▸ About this task:
Exactly as written, output each record given below.

Recorded data
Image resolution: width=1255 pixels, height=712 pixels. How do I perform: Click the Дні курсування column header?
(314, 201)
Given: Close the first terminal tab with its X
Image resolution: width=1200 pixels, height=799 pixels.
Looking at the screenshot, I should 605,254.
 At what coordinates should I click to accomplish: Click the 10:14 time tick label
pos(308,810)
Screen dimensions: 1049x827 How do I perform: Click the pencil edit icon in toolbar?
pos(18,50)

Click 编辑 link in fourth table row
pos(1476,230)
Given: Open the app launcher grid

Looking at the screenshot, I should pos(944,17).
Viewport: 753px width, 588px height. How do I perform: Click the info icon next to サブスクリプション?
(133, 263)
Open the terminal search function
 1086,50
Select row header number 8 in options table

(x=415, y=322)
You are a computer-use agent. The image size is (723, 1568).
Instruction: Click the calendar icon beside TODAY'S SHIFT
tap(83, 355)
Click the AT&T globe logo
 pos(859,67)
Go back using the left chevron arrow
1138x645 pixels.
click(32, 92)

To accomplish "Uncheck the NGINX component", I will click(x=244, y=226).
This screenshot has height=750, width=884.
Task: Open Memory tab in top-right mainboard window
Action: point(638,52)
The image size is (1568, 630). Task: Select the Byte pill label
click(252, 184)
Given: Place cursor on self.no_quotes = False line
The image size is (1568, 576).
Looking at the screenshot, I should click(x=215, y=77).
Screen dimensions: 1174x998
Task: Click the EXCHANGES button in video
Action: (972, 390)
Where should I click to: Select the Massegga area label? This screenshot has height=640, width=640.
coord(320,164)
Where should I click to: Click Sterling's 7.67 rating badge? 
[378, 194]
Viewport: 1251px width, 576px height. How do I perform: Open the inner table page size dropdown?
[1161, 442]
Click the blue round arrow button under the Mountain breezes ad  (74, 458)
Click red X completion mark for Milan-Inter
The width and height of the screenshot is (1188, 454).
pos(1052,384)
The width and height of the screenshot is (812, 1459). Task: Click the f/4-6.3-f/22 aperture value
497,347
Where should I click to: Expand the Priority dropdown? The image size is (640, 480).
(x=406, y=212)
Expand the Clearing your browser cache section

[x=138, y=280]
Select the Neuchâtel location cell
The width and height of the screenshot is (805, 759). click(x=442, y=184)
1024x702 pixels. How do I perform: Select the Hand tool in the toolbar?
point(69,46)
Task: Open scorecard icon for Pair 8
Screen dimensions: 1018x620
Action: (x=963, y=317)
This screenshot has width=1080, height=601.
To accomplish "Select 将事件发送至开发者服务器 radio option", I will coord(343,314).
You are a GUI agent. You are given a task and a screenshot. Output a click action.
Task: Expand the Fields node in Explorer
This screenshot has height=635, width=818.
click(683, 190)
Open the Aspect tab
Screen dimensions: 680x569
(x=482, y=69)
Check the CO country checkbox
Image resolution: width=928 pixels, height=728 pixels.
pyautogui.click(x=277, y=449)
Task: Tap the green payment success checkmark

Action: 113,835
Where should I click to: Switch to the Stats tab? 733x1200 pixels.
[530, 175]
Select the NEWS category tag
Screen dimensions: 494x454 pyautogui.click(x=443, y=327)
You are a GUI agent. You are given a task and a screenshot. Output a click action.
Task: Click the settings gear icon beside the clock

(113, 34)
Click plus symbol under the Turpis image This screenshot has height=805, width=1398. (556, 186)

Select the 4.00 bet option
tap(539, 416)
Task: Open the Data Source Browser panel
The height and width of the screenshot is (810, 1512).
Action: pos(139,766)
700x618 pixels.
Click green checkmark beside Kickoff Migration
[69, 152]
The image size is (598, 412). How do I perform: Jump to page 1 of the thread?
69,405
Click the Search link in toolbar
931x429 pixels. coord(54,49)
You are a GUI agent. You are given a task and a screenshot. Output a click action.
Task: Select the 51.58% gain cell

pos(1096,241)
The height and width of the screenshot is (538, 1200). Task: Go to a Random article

▸ Exercise response:
Image resolution: width=1255 pixels, height=712 pixels. How do I perform: Click the Дні курсування column header?
(314, 201)
Given: Close the first terminal tab with its X
Image resolution: width=1200 pixels, height=799 pixels.
Looking at the screenshot, I should 605,254.
 At what coordinates should I click to accomplish: Click the 10:14 time tick label
pos(308,810)
Screen dimensions: 1049x827 How do I perform: Click the pencil edit icon in toolbar?
pos(18,50)

Click 编辑 link in fourth table row
pos(1476,230)
Given: Open the app launcher grid

Looking at the screenshot, I should pos(944,17).
Viewport: 753px width, 588px height. How do I perform: Click the info icon next to サブスクリプション?
(133, 263)
Open the terminal search function
 1086,50
Select row header number 8 in options table

(x=415, y=322)
You are a computer-use agent. The image size is (723, 1568).
Instruction: Click the calendar icon beside TODAY'S SHIFT
tap(83, 355)
Click the AT&T globe logo
 pos(859,67)
Go back using the left chevron arrow
1138x645 pixels.
click(32, 92)

To accomplish "Uncheck the NGINX component", I will click(x=244, y=226).
This screenshot has height=750, width=884.
Task: Open Memory tab in top-right mainboard window
Action: point(638,52)
The image size is (1568, 630). Task: Select the Byte pill label
click(252, 184)
Given: Place cursor on self.no_quotes = False line
The image size is (1568, 576).
Looking at the screenshot, I should click(x=215, y=77).
Screen dimensions: 1174x998
Task: Click the EXCHANGES button in video
Action: (972, 390)
Where should I click to: Select the Massegga area label? This screenshot has height=640, width=640.
coord(320,164)
Where should I click to: Click Sterling's 7.67 rating badge? 
[378, 194]
Viewport: 1251px width, 576px height. How do I perform: Open the inner table page size dropdown?
[1161, 442]
Click the blue round arrow button under the Mountain breezes ad  (74, 458)
Click red X completion mark for Milan-Inter
The width and height of the screenshot is (1188, 454).
pos(1052,384)
The width and height of the screenshot is (812, 1459). Task: Click the f/4-6.3-f/22 aperture value
497,347
Where should I click to: Expand the Priority dropdown? The image size is (640, 480).
(x=406, y=212)
Expand the Clearing your browser cache section

[x=138, y=280]
Select the Neuchâtel location cell
The width and height of the screenshot is (805, 759). click(x=442, y=184)
1024x702 pixels. How do I perform: Select the Hand tool in the toolbar?
point(69,46)
Task: Open scorecard icon for Pair 8
Screen dimensions: 1018x620
Action: (x=963, y=317)
This screenshot has width=1080, height=601.
To accomplish "Select 将事件发送至开发者服务器 radio option", I will coord(343,314).
You are a GUI agent. You are given a task and a screenshot. Output a click action.
Task: Expand the Fields node in Explorer
This screenshot has height=635, width=818.
click(683, 190)
Open the Aspect tab
Screen dimensions: 680x569
(x=482, y=69)
Check the CO country checkbox
Image resolution: width=928 pixels, height=728 pixels.
pyautogui.click(x=277, y=449)
Task: Tap the green payment success checkmark

Action: 113,835
Where should I click to: Switch to the Stats tab? 733x1200 pixels.
[530, 175]
Select the NEWS category tag
Screen dimensions: 494x454 pyautogui.click(x=443, y=327)
You are a GUI agent. You are given a task and a screenshot. Output a click action.
Task: Click the settings gear icon beside the clock

(113, 34)
Click plus symbol under the Turpis image This screenshot has height=805, width=1398. (556, 186)

Select the 4.00 bet option
tap(539, 416)
Task: Open the Data Source Browser panel
The height and width of the screenshot is (810, 1512).
Action: pos(139,766)
700x618 pixels.
Click green checkmark beside Kickoff Migration
[69, 152]
The image size is (598, 412). How do I perform: Jump to page 1 of the thread?
69,405
Click the Search link in toolbar
931x429 pixels. coord(54,49)
You are a GUI agent. You are given a task and a screenshot. Output a click action.
Task: Select the 51.58% gain cell

pos(1096,241)
The height and width of the screenshot is (538, 1200). Task: Go to a Random article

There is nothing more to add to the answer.